The consequences of child marriages have been profiled under the AU campaign which cites related challenges of adolescents having children to include: increased maternal and child mortality; obstetric fistula, premature births, and sexually transmitted diseases (including cervical cancer).

Strategies adopted by the campaign include: supporting legal and policy actions in the protection and promotion of human rights, mobilising awareness of the negative socio-economic impact of child marriage, building a social movement and social mobilisation at the grassroots and national levels; and increasing the capacity of non-state actors to undertake evidence-based advocacy including the role of youth leadership through new media technology, monitoring and evaluation.

Mauritius and Seychelles top the charts in the region in relation to progress made towards achieving the protocol targets.

However, yawning gaps exist among countries, with the poorer SADC countries lagging behind in all indicators.
Mauritius has registered the highest proportion of women accessing contraceptives at 76 percent, with DRC at five percent with the lowest access.

Zimbabwe, with the highest maternal mortality ratio at one time, has drastically reduced from 960 deaths per 100 000 births to 614 deaths per 100 000, according to the World Health Organisation.

In the last two years, Seychelles has registered no maternal deaths while Mauritius has a low maternal mortality ratio at about 37 deaths per 100 000 births.

The Campaign for Accelerated Reduction of Maternal Mortality in Africa (CARMMA) has been adopted and seeks to intensify implementation of the Maputo Plan of Action for the reduction of maternal mortality in Africa.

The Barometer reports that CARMMA has been launched in 14 SADC countries.
The campaign’s slogan is, “Africa cares: No woman should die while giving life”.

Mauritius and Seychelles have achieved 100 percent attendance by skilled personnel for all births.

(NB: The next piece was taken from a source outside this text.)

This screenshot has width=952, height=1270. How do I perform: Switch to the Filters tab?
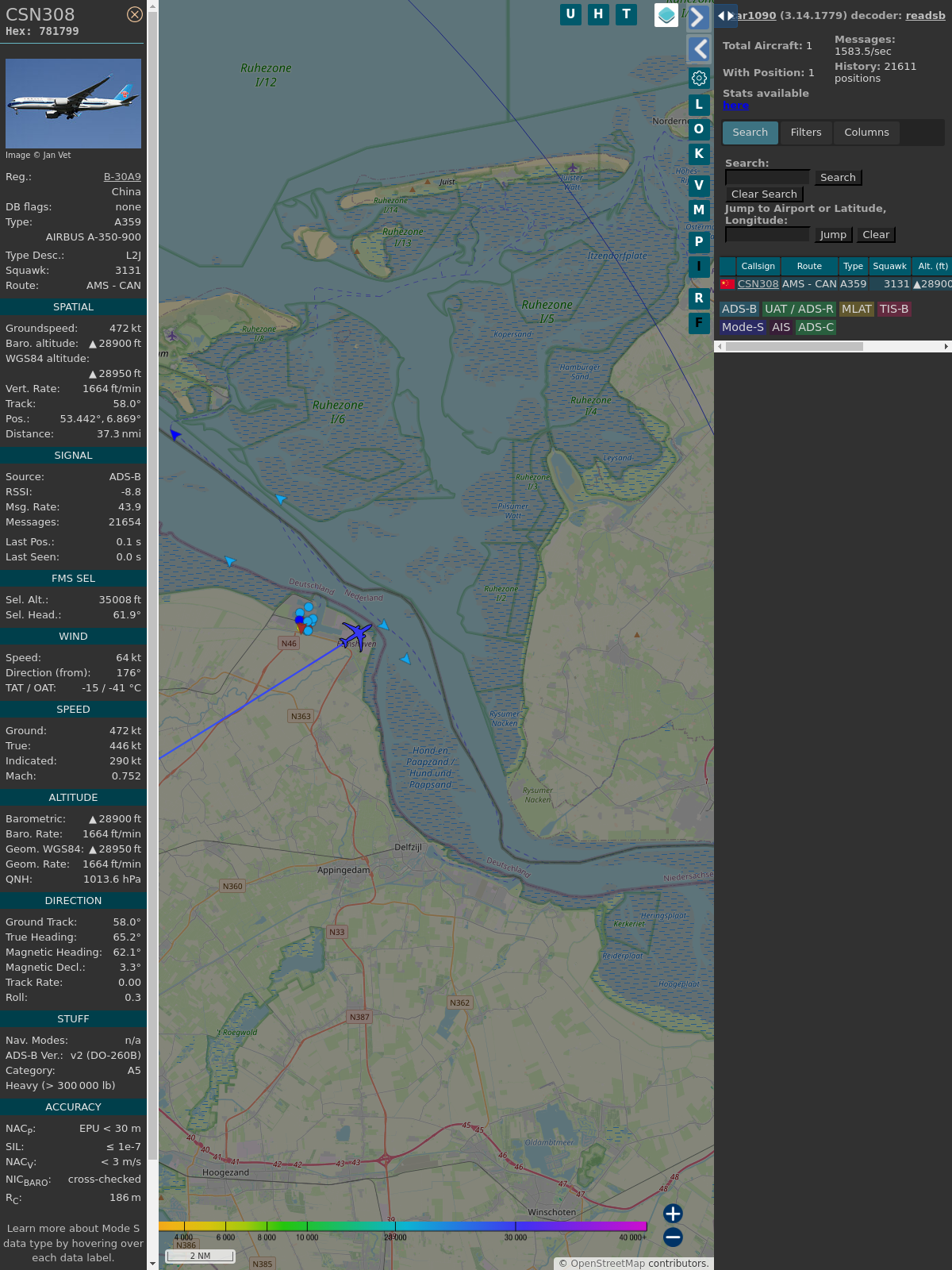pos(805,133)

The lowest level of attendance by skilled personnel for births is Madagascar at 44 percent.

Seychelles and Mauritius are very close to total sanitation coverage. The lowest levels of sanitation coverage are still only between 14 percent and 10 percent in Malawi, Madagascar and Tanzania.

Beyond 2015, the Barometer urges SADC countries to: promote good health among citizens; scale up research at the national level; emphasise maternal health; promote healthy lifestyles to reduce cancers, hypertension and diabetes, and encourage prompt management of all these conditions to advance women’s health needs from basic to being a right; not only integrate but prioritise sexual reproductive and health rights (SRHR) in national and local government plans.

While there has been some progress, there is still need for much greater efforts and investment to improve the health of women in SADC.
This has been brought into sharp focus as the region joins other countries in Africa and globally to review progress on the Beijing Platform for Action (BPFA) on critical areas of concern. – First published in The Herald

• Virginia Muwanigwa is a gender activist and chairperson of the Women’s Coalition of Zimbabwe which is the focal point to the SADC Gender Protocol Alliance. She is also the director of the Humanitarian Information Facilitation Centre (HIFC).